Your task is to transcribe the data exactly while omitting each picture.
━━ Data ━━
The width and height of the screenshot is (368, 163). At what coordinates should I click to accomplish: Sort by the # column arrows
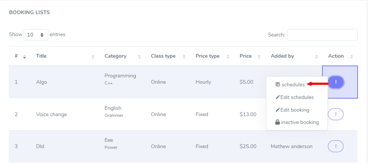click(24, 57)
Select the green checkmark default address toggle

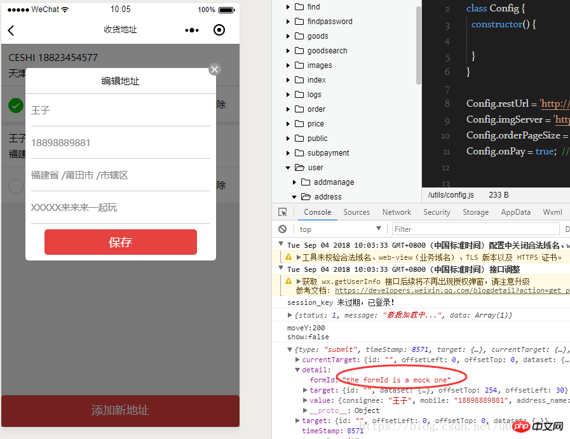15,106
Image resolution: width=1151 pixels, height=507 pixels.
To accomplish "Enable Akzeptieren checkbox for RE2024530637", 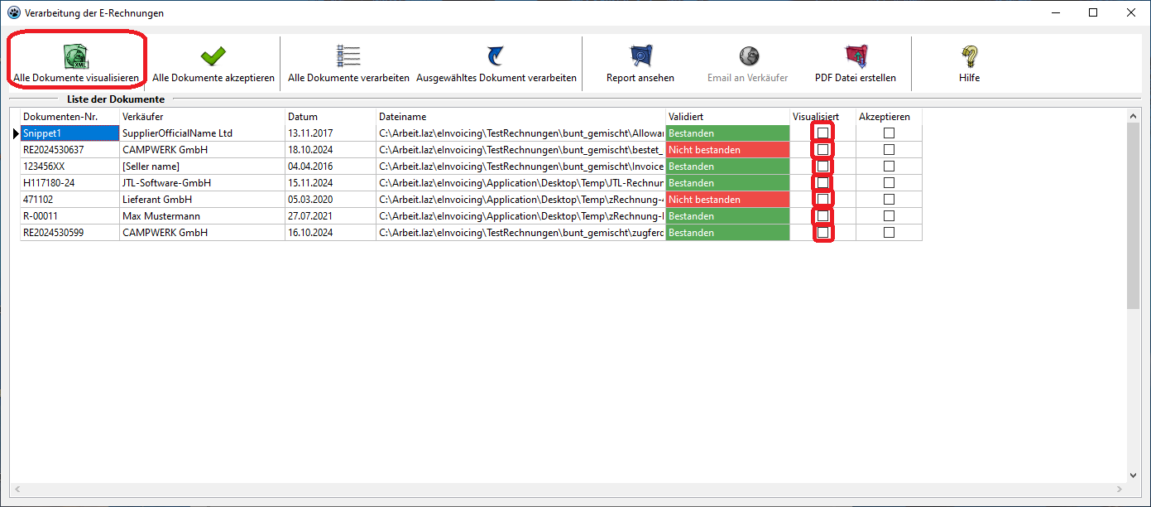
━━━
## Solution for this task
The width and height of the screenshot is (368, 163). At what coordinates should I click to accomplish: Sort by the # column arrows
click(24, 57)
Select the green checkmark default address toggle

15,106
Image resolution: width=1151 pixels, height=507 pixels.
To accomplish "Enable Akzeptieren checkbox for RE2024530637", 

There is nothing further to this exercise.